5. Hujat yang dilakukan oleh mereka yang menghina Bunda Maria secara langsung dengan gambar-gambar kudusnya.
Lebih lanjut, Suster Lucia, dalam sepucuk surat kepada ibunya, menekankan pentingnya “DSP” – “Devosi Sabtu Pertama” sebagai sarana untuk memberikan penghiburan kepada Bunda Maria:
“Aku berharap bahwa ibu akan menjawabku dengan mengatakan bahwa ibu menjalankan Devosi Sabtu pertama serta melakukannya dengan baik, sehingga semua orang yang datang ke rumah ibu turut menjalankan nya pula. Ibu tidak akan pernah dapat memberikan penghiburan kepadaku yang lebih besar daripada ini….Ibu, hiburlah Bunda Surgawi kita dengan Devosi Sabtu Pertama serta berusahalah agar orang-orang lain pun ikut menghibur Bunda Maria juga, dan dengan berbuat demikian, ibu akan membuat kita amat bahagia.”
Di Vatikan, Paus Yohanes Paulus II sendiri secara pribadi memimpin doa rosario pada hari Sabtu Pertama, dengan ujud untuk mempersembahkan Gereja bagi pemulihan Hati Maria Yang Tak Bernoda: "Kita harus mengerjakan pekerjaan Dia yang mengutus Aku, selama masih siang; akan datang malam, di mana tidak ada seorangpun yang dapat bekerja." (Yohanes 9:4).

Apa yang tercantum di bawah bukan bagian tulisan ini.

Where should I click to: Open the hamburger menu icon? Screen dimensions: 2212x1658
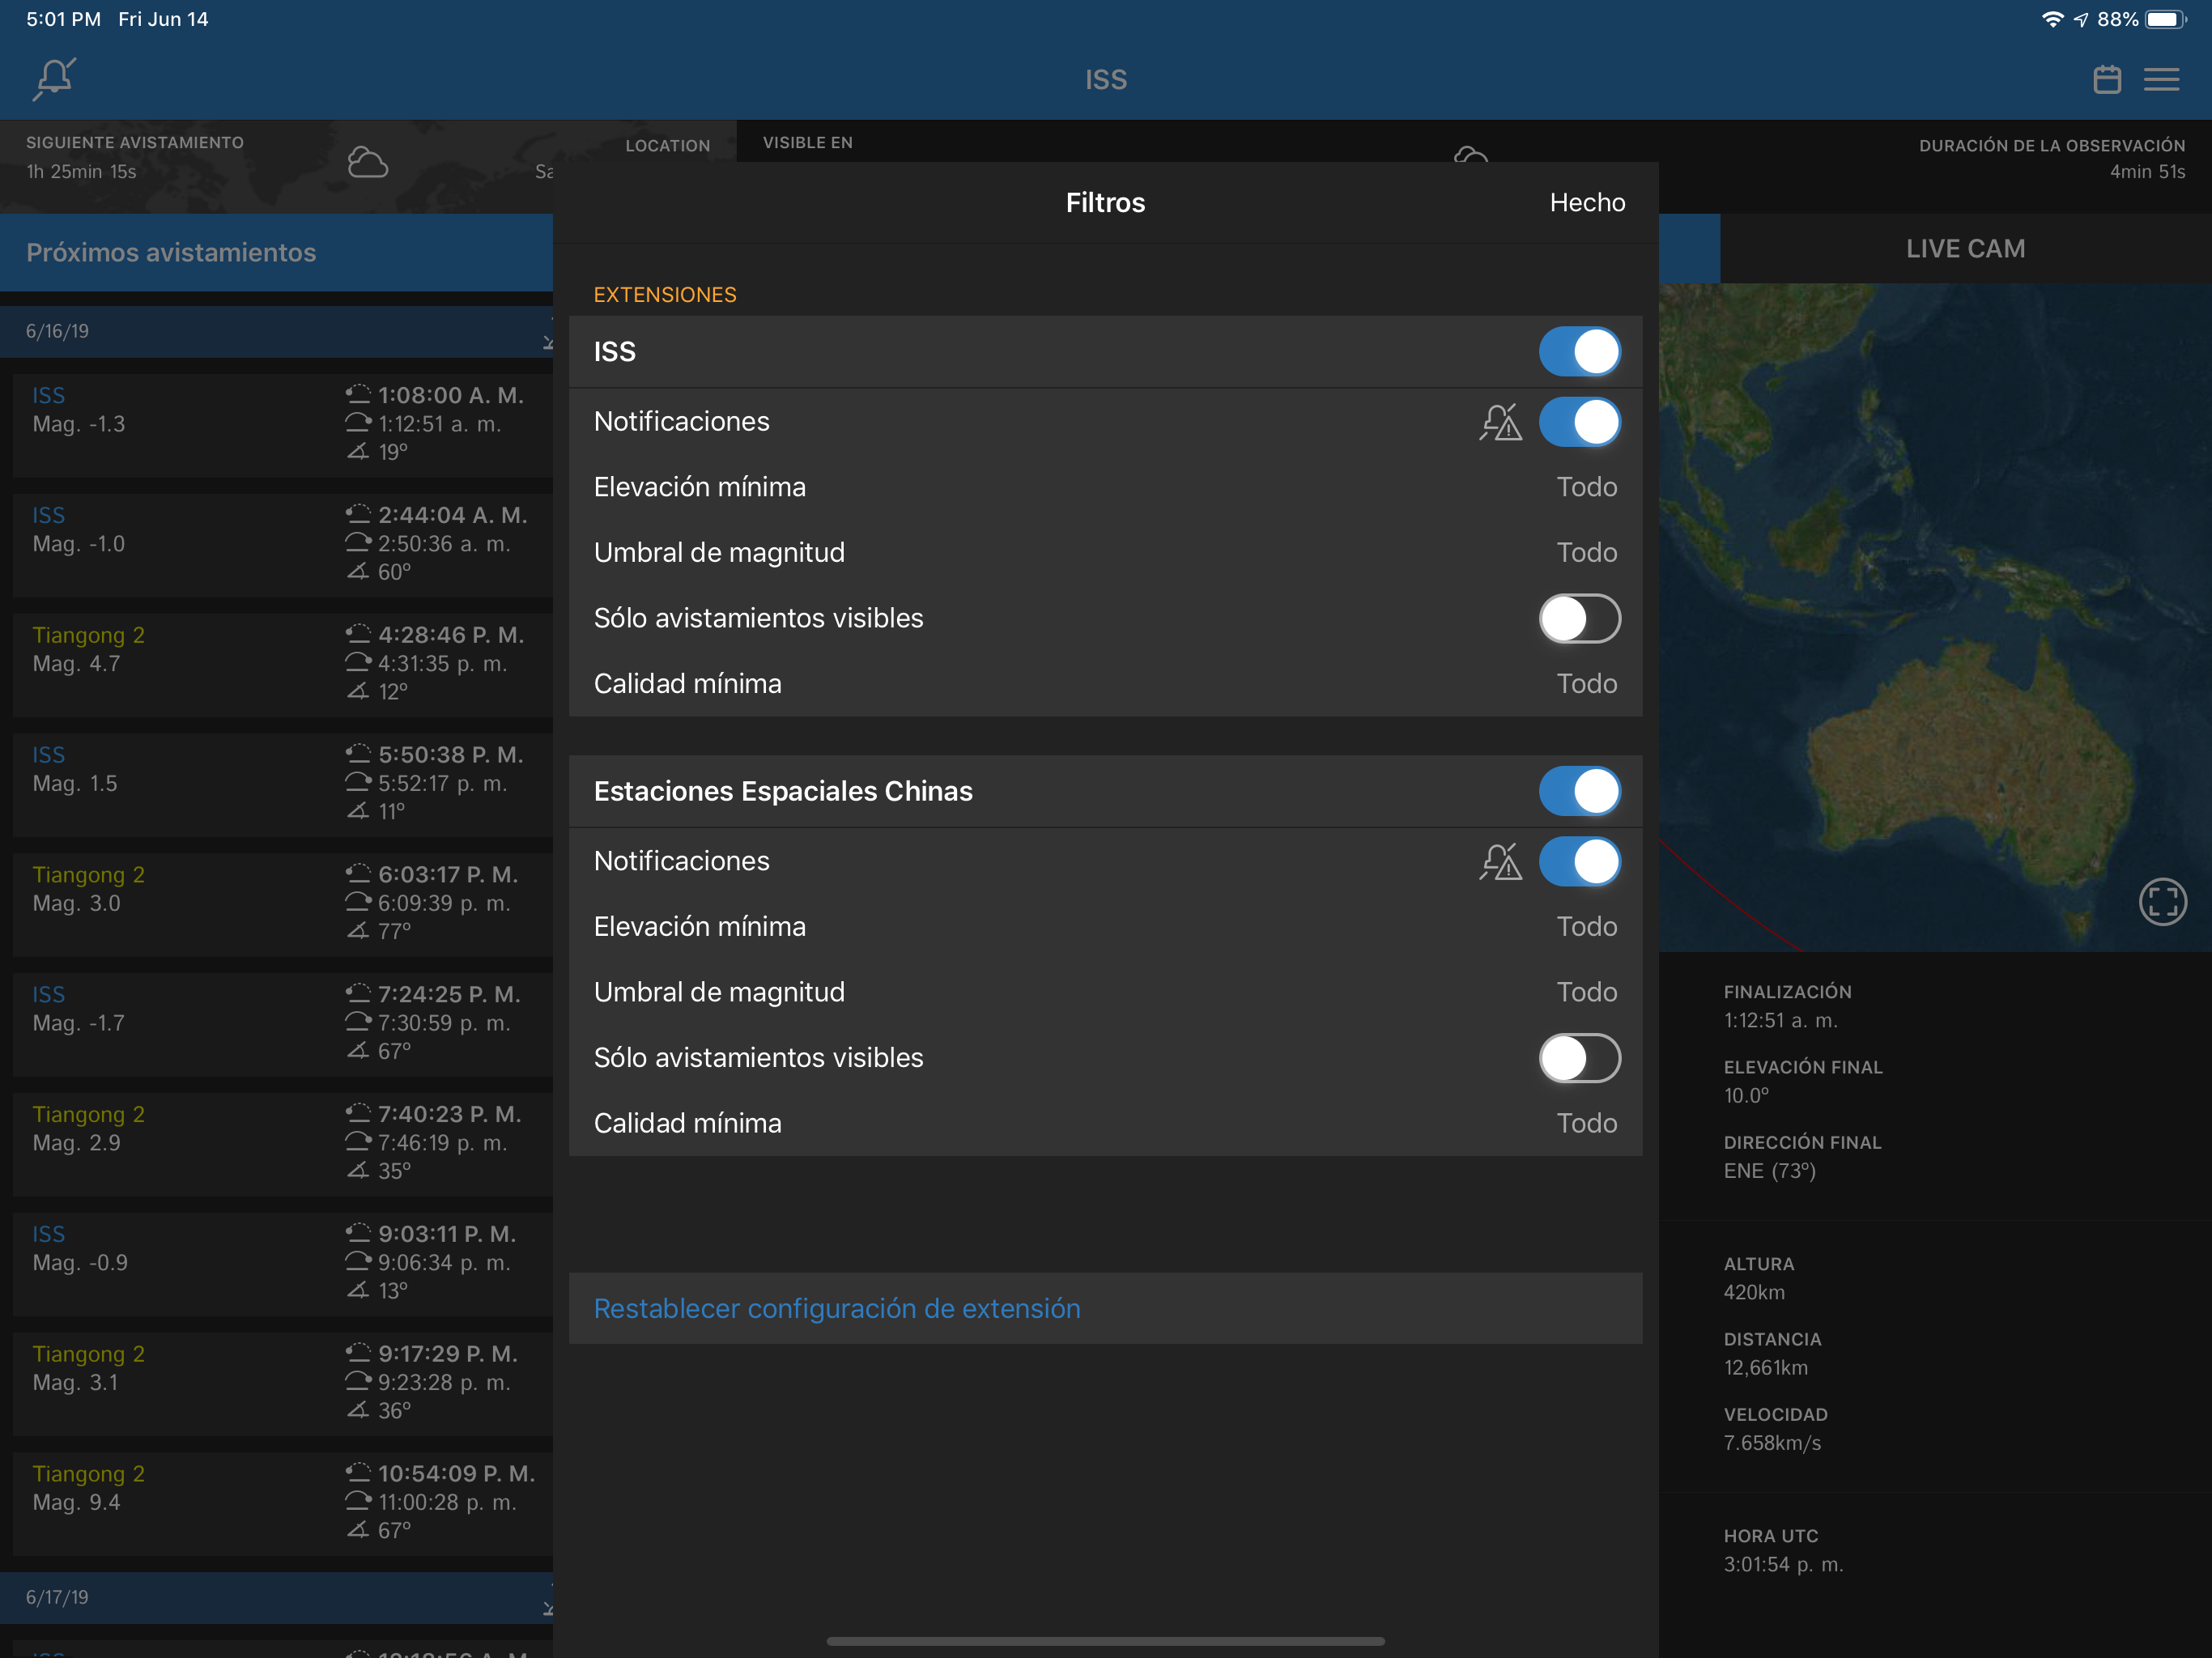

Di lain matra, Bapa Suci Paus Benediktus XVI juga pernah menetapkan “Tahun Imam” bagi Gereja Katolik di seluruh dunia yang diselenggarakan mulai tanggal 29 Juni 2009 sampai 29 Juni 2010 (Pesta Santo Petrus dan Paulus), dimana Maria sendiri adalah “Ratu Para Imam”, maka menjadi sebuah tradisi baik juga jika dalam “DSP” - “Devosi Sabtu Pertama” ini kita mendoakan para imam dan mempersembahkannya kepada Bunda Maria.

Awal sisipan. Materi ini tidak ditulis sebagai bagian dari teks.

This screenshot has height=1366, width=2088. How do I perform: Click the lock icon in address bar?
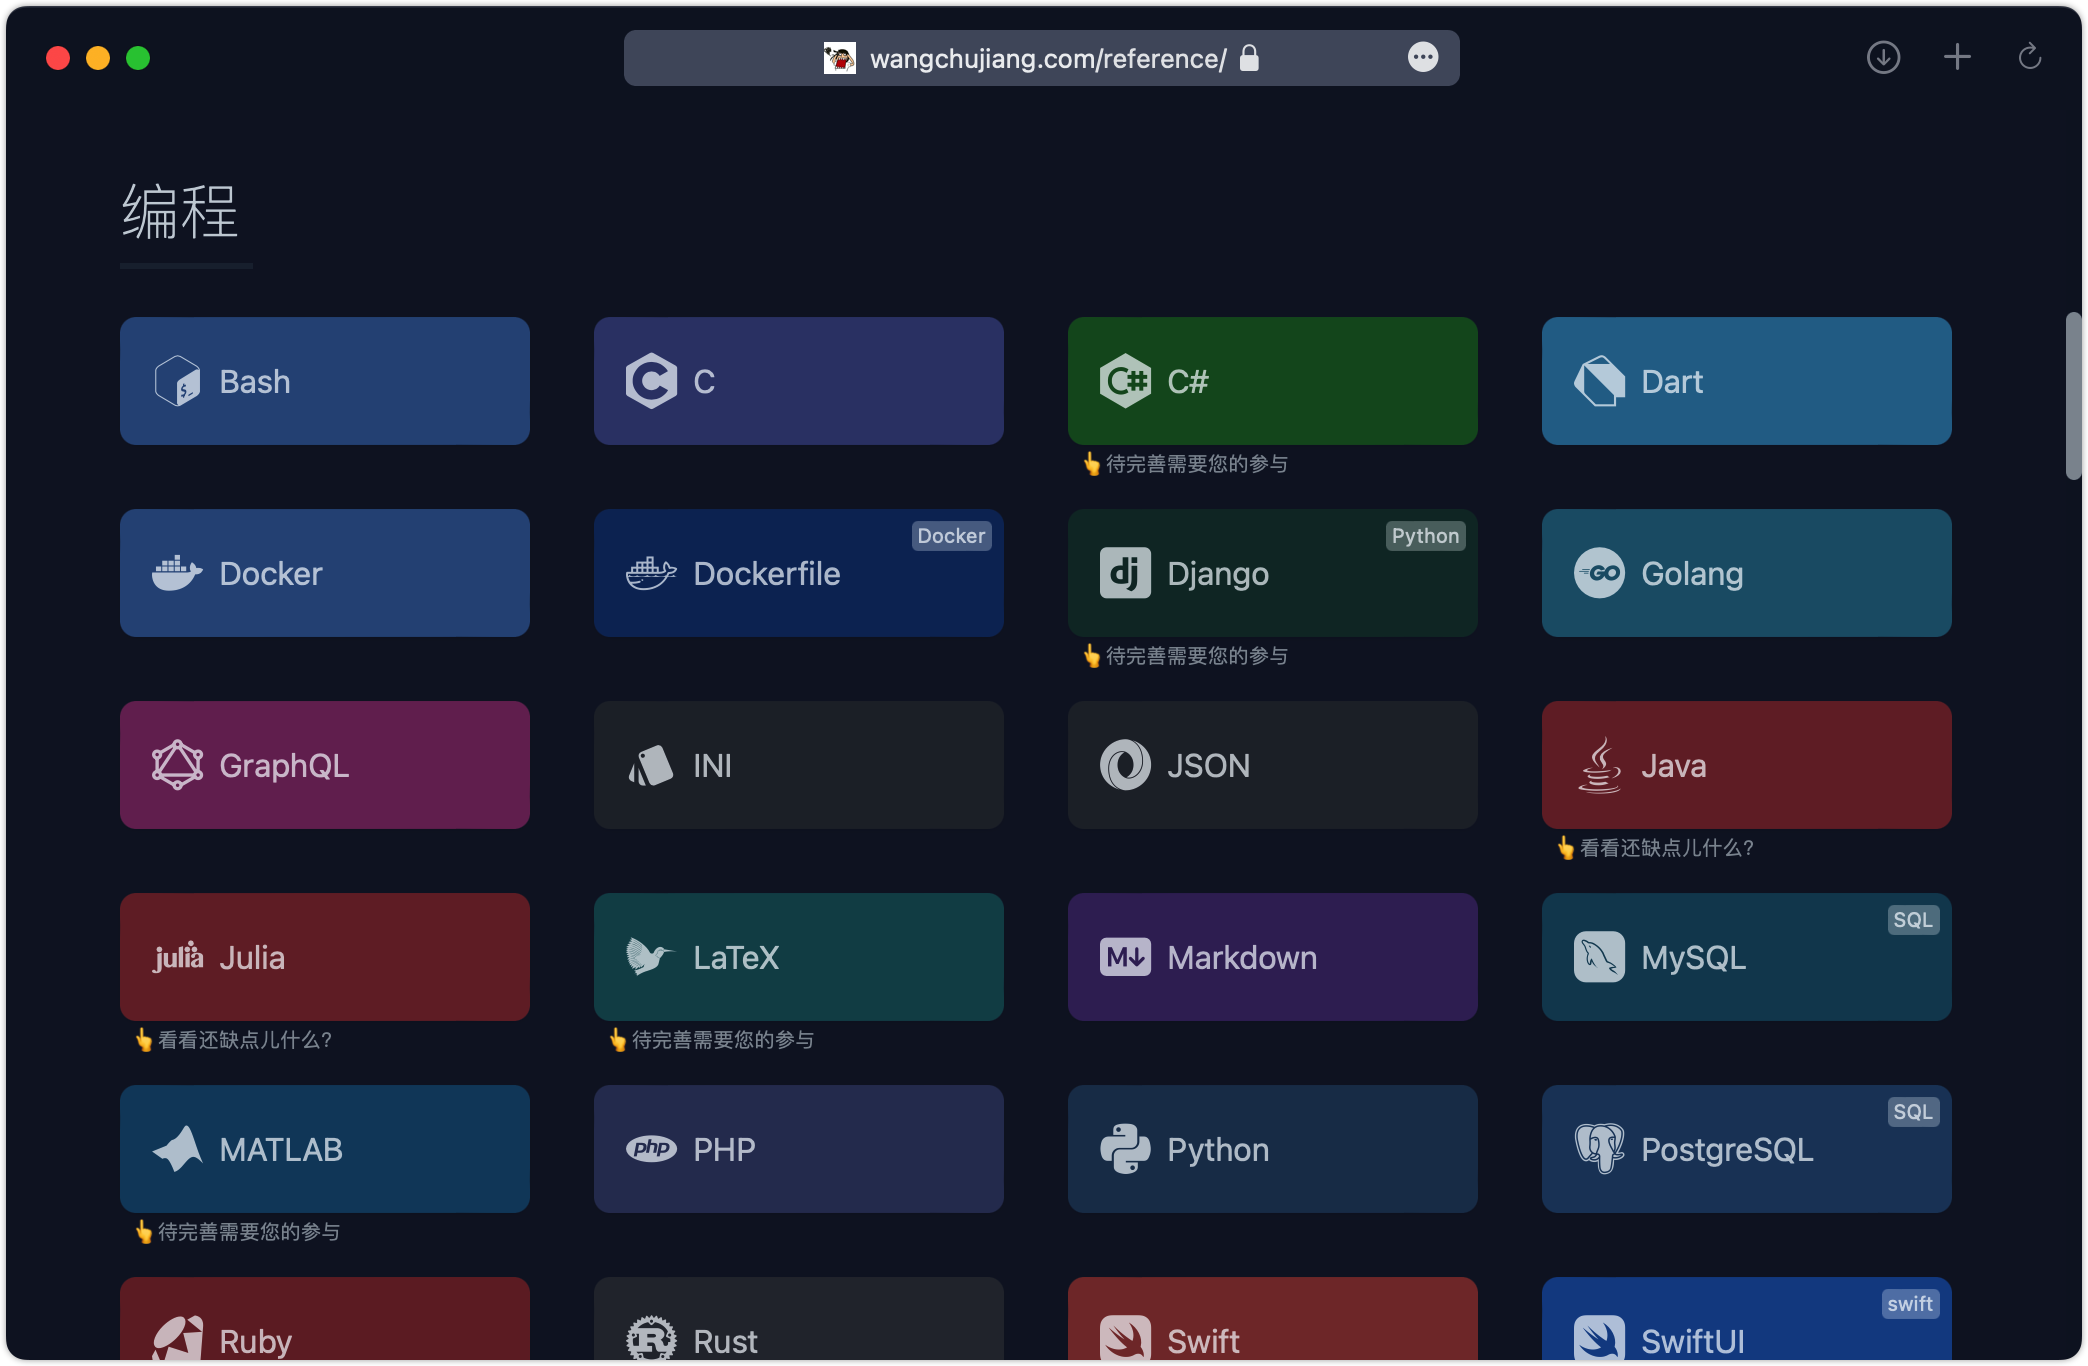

“Sabtu Imam” sendiri berawal dari keprihatinan terhadap semakin sedikitnya panggilan dan beratnya tantangan dan godaan hidup seputar kehidupan imamat ; maka seluruh umat diajak turut serta untuk melibatkan diri bukan hanya dalam bentuk keprihatinan tetapi juga dalam bentuk dukungan nyata sebagai bagian anggota tubuh Kristus yang satu, kudus dan apostolik; khususnya dalam kehidupan seputar panggilan imamat.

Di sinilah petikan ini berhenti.